S'il était possible au vieil homme que je suis d'invoquer la Moire, que dirais-je ? Je ne demanderais rien, sinon d'avoir un peu de temps, et de poursuivre dans les conditions où je suis, ne souhaitant ni fortune, ni aventure, rien de particulier si ce n'est de rester valide, l'esprit vif et gaillard, et rien de plus. Comme disait le poète: 

  Encore un peu de temps, ô Muses célestes,

    Un peu de temps pour chanter la beauté,

       Terre-et-ciel, et le sourire de la mer,

          Avant que ne m'emporte et me glace

             Le souffle amer des profondeurs.

Rester vivant, voilà un beau programme, en soi parfaitement suffisant, et déjà par soi bien difficile, car bien des forces contraires tendent à nous faire baisser la tête : la fatigue des ans, l'atonie physique, la répétition, et puis de voir mourir abondammant autour de soi. La mort d'un proche est toujours une catastrophe qui nous fait considérer la vanité de nos destinées : nous étions, nous ne sommes plus. Et moi qui vis encore, en quoi suis-je différent de l'ami qui meurt, je me vois en sursis, et je vois que "le ver irréfutable" déjà mange ma chair, qu'entre lui et moi, seul un maigre délai fait la différence. Oui, mais cette différence est de taille, c'est même la différence par excellence, à la fois insignifiante au regard du Tout, et absolue pour le vivant.

L'essentiel est de trouver en soi-même la ressource - à partir de la source, qui coule de source quand on est enfant, que l'instinct tout puissant nous élance vers l'avenir, et qui peut s'altérer par la suite, jusqu'à parfois se tarir, et qu'une énergie plus mâle, plus consciente et résolue peut réveiller à l'âge mûr, engendrant de belles oeuvres.
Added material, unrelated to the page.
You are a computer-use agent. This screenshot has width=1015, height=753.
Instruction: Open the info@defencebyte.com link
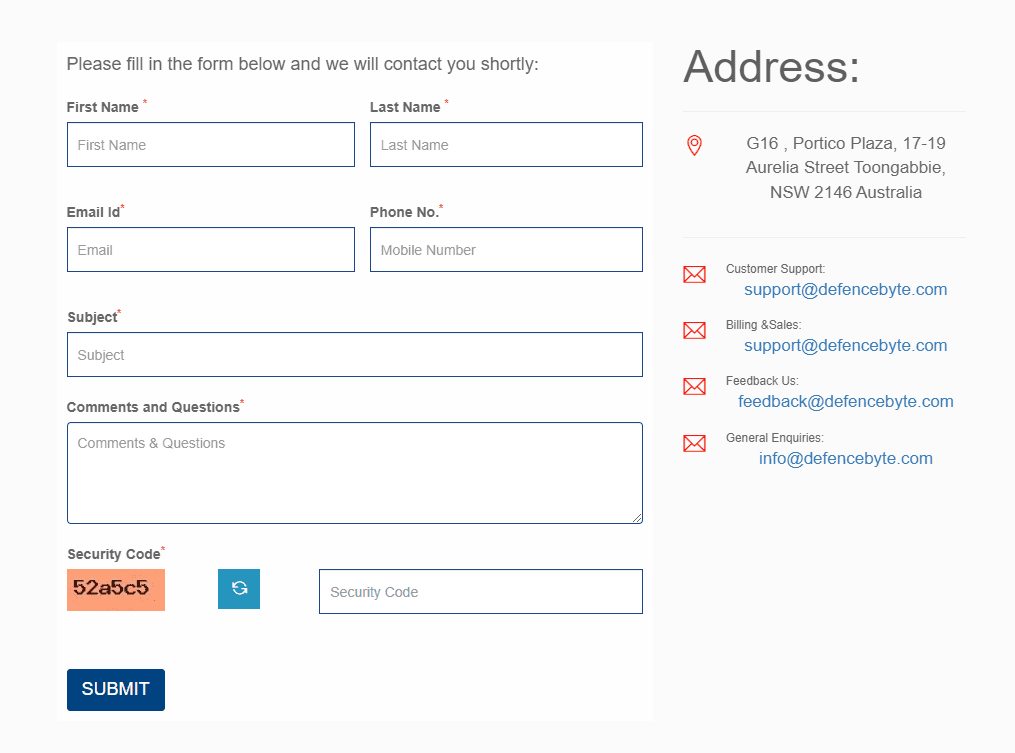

C'est au seuil de la vieillesse, quand l'expansion est finie, qu'il importe de trouver en soi des ressources plus profondes : alors l'esprit peut venir au secours de la chair, et dans un resserrement ultime, inspirer les pensées les plus belles. Voyez Homère, la tradition le dépeint comme un vieillard. Voyez Goethe achevant lentement son Faust dans la dernière décennie de sa longue vie. Voyez Démocrite, et Pyrrhon, nobles vieillards. Pour ma part je remercie le destin, ou le hasard comme on voudra, de m'avoir accordé de vivre suffisamment pour avoir une image à peu près complète de l'existence, et si je puis disposer encore d'un peu de temps, ce sera une sorte de grâce. Au moins, heureuse et malheureuse, chanceuse et malchanceuse, enthousiaste ou désespérée, la vie que j'aurai vécue aura bien été mienne, et le seul souhait qui vaille, la seule résolution, est qu'elle le soit jusqu'au bout.